IS CYP2D6 GENETIC TEST IN COMBINATION WITH HORMONE THERAPY FOR ER+ HORMONE SENSITIVE WOMEN WITH EARLY BREAST CANCER COST-EFFECTIVE?

Sunday, October 23, 2011
Grand Ballroom AB (Hyatt Regency Chicago)
Poster Board # 17
(ESP) Applied Health Economics, Services, and Policy Research

Sandjar Djalalov, PhD, St. Michael's Hospital, Toronto, ON, Canada, Jaclyn Beca, St. Michael's, Toronto, ON, Canada and Jeffrey Hoch, PhD, Cancer Care Ontario, Toronto, ON, Canada

Purpose: Personalized medicine is becoming very popular way to identify patients and groups who are most likely to benefit from new treatments. When the evidence is uncertain about a new genetic test, cost –effectiveness analysis can be used to pinpoint the key issues requiring additional attention. As an example we explore the cost-effectiveness of the test for CYP2D6. The scientific literature expresses different opinions about the benefit of the test, and the cost of subsequent treatment can be large. Approximately 60% of breast cancer cases are a type sensitive to hormones. Tamoxifen is the most widely used treatment of hormone-dependent breast cancer. Patients with reduced CYP2D6 activity may derive inferior therapeutic benefit from tamoxifen, and may alternatively be treated with newer aromatase inhibitors (AIs), but this is still controversial. The alternative, AI has higher cost, which provides incentive for identifying patients who will benefit from tamoxifen prior to treatment. We estimated the cost-effectiveness of genetic testing in combination with hormone therapy for early breast cancer in Canada.
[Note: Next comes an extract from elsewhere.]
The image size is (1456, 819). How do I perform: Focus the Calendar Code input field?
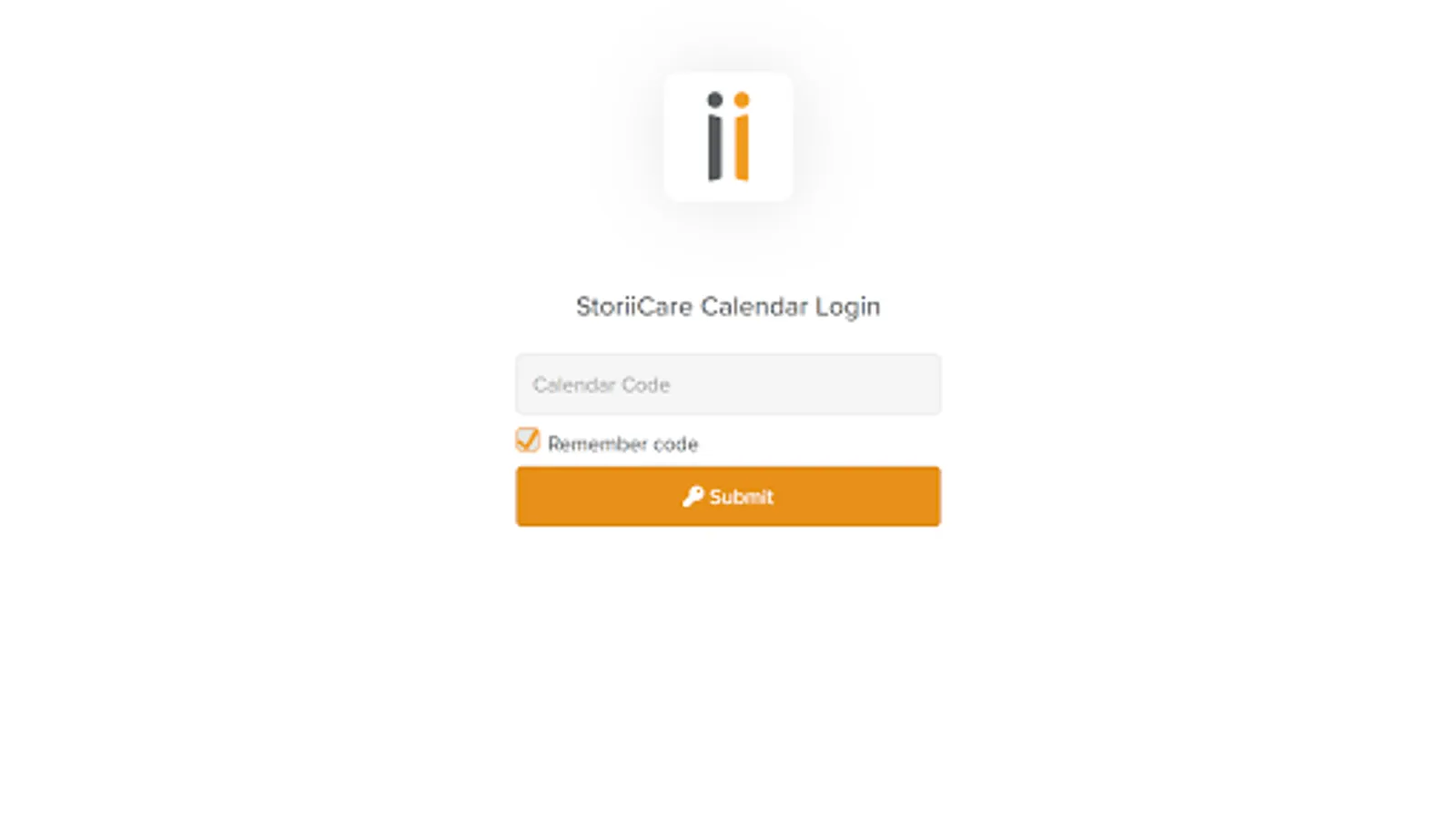(x=728, y=384)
Method: We performed a cost-effectiveness analysis using a Markov model from a societal perspective and a lifetime horizon. The base case assumed 65-year-old ER+ hormone sensitive women with early breast cancer. We evaluated: genetic testing with subsequent treatment based on genetic status (tamoxifen for CYP2D6 extensive metabolizers and AIs for decreased metabolizers) vs. four treatment strategies currently investigated in the clinical trials without genetic testing. Those strategies includes: tamoxifen and AI monotherapies and tamoxifen/letrozole sequential therapies.  Probabilistic sensitivity analysis was used to incorporate parameter uncertainties. Expected value of perfect information was performed to identify future research directions. Outcomes were quality-adjusted life years (QALYs) and costs.
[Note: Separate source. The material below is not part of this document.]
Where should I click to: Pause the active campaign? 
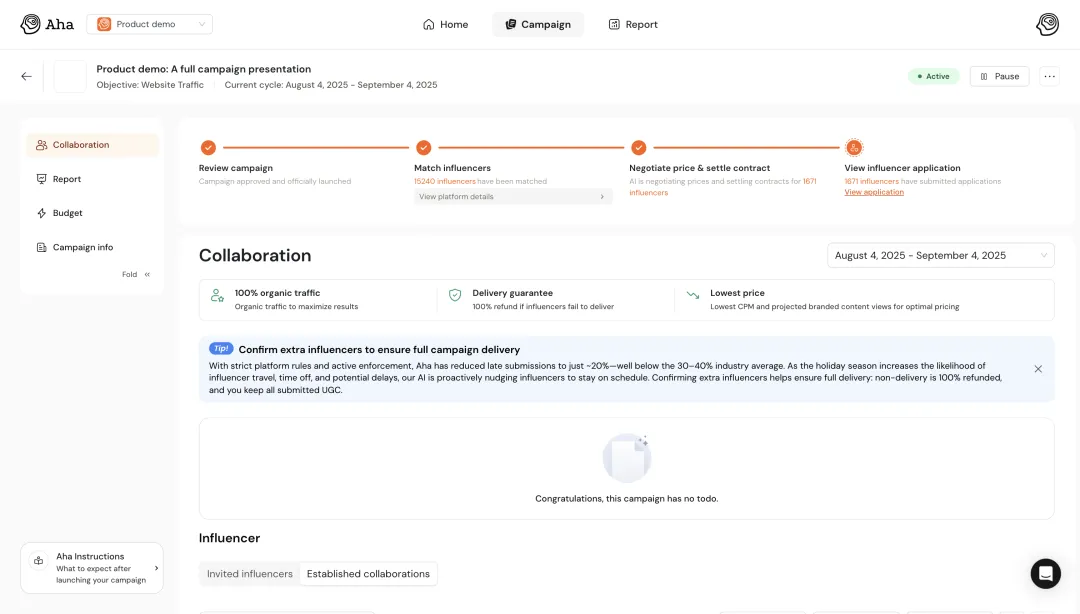coord(999,76)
Result: Our preliminary results shows that genetic testing and treatment combination strategy gained a 0.19 QALY when compared to no testing (tamoxifen monotherapy). The incremental cost was CAD $792 compared to standard care, and the incremental cost-effectiveness ratio (ICER) for the base case was $4,253 per QALY.

Conclusion: CYP2D6 Genetic testing in combination with hormone treatment for early breast cancer patients may be economically attractive in the current setting. Future research is required to determine efficacy of extended tamoxifen (more than 5 years) treatment, the rate of progression to a more advanced cancer health state and adverse events by CYP2D6 polymorphism.